Ein ebensolches Vergnügen ist es, Hillary Wainright zuzuhören. Die lebhafte Engländerin nennt Vorteile der Partizipation für die Demokratie. Dadurch, dass die Menschen ständig einbezogen werden und nicht nur bei Wahlen oder Volksabstimmungen, bekommt ihre Stimme wieder Gewicht. Sie werden unabhängiger von den Verwaltungen. Durch die Partizipation wird das praktische Wissen der einfachen Menschen wieder für politische Entscheidungen nutzbar. Mag der Schuster auch am besten wissen, wie man einen Schuh repariert, der Schuhbesitzer weiß am besten, wo er drückt. Schließlich gibt die partizipative Demokratie linken Regierungen die Kraft, dem Druck der großen Konzerne und der vorgefundenen Verhältnisse zu widerstehen. Wie nötig das ist, kann man in Brasilien an dem Präsidenten Lula oder an der PDS in Berlin studieren.

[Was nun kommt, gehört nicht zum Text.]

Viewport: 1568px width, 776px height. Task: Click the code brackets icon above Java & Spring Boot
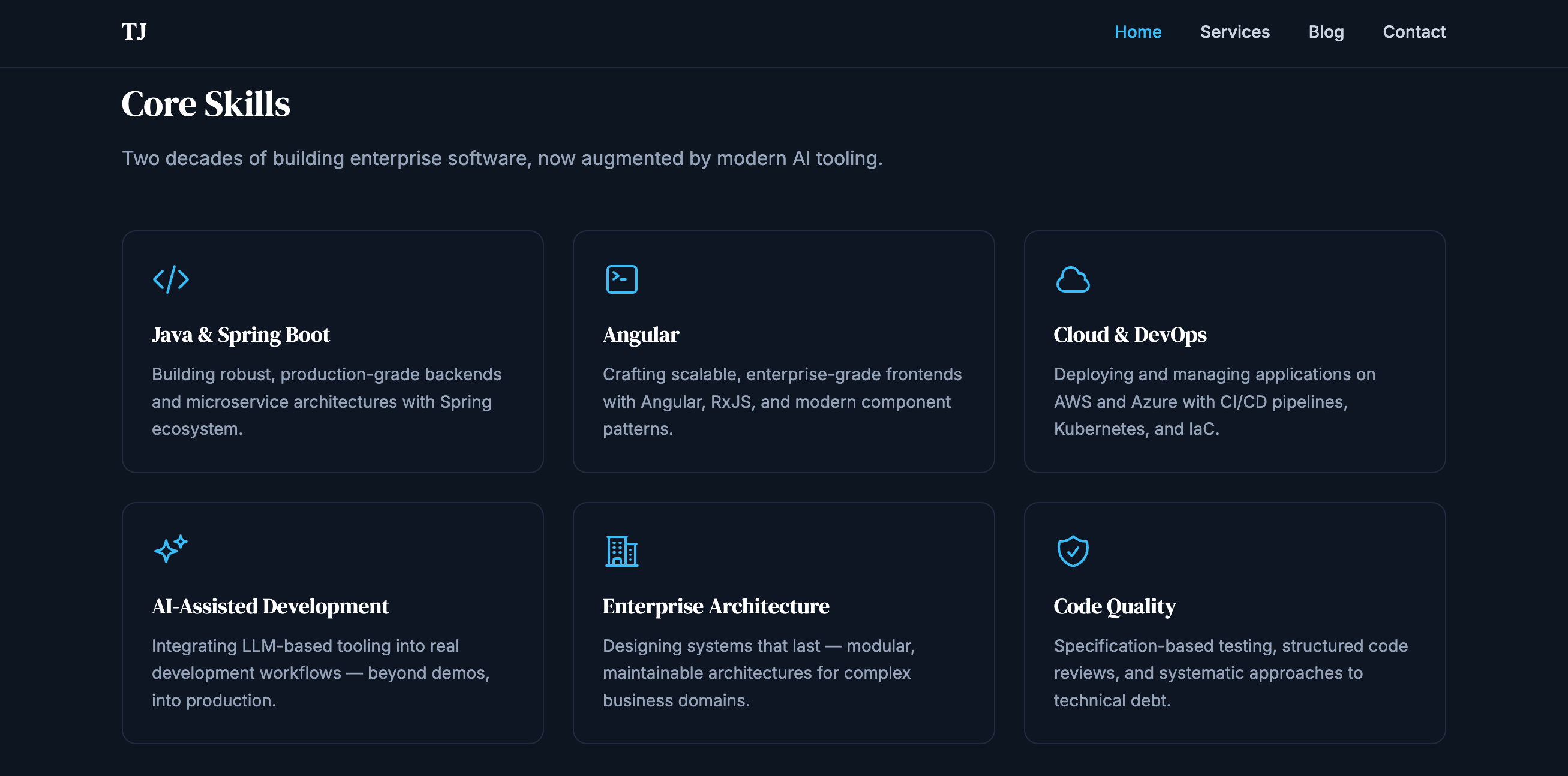click(170, 279)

Eine Veranstaltung wie das Weltsozialforum lebt von den Dolmetschern. Diese leisten unglaubliches. Nicht nur, dass sie ohne Geld arbeiten, sie tun dies bei großer Hitze, die in ihren kleinen Kabinen noch unerträglicher sein muss. Der Unterschied zu den Temperaturen zu Hause nähert sich 50 Grad. Selbst die Wasserverkäufer sind leiser geworden, aber sie brauchen ihre Produkte auch nicht mehr anzupreisen, wir strömen ihnen nur so zu. Gleichzeitig gibt es Menschen, die tanzen, trommeln und singen. Es gibt sie an unzähligen Stellen auf der kilometerlangen Strecke des Treffens. Das Forum ist nicht nur Kongress, sondern ebenso Kulturfestival. Verlorene Seminare geben mir die Chance, die mal sanfte, mal beklemmende, immer eindringliche Sprache der Kultur auf mich wirken zu lassen.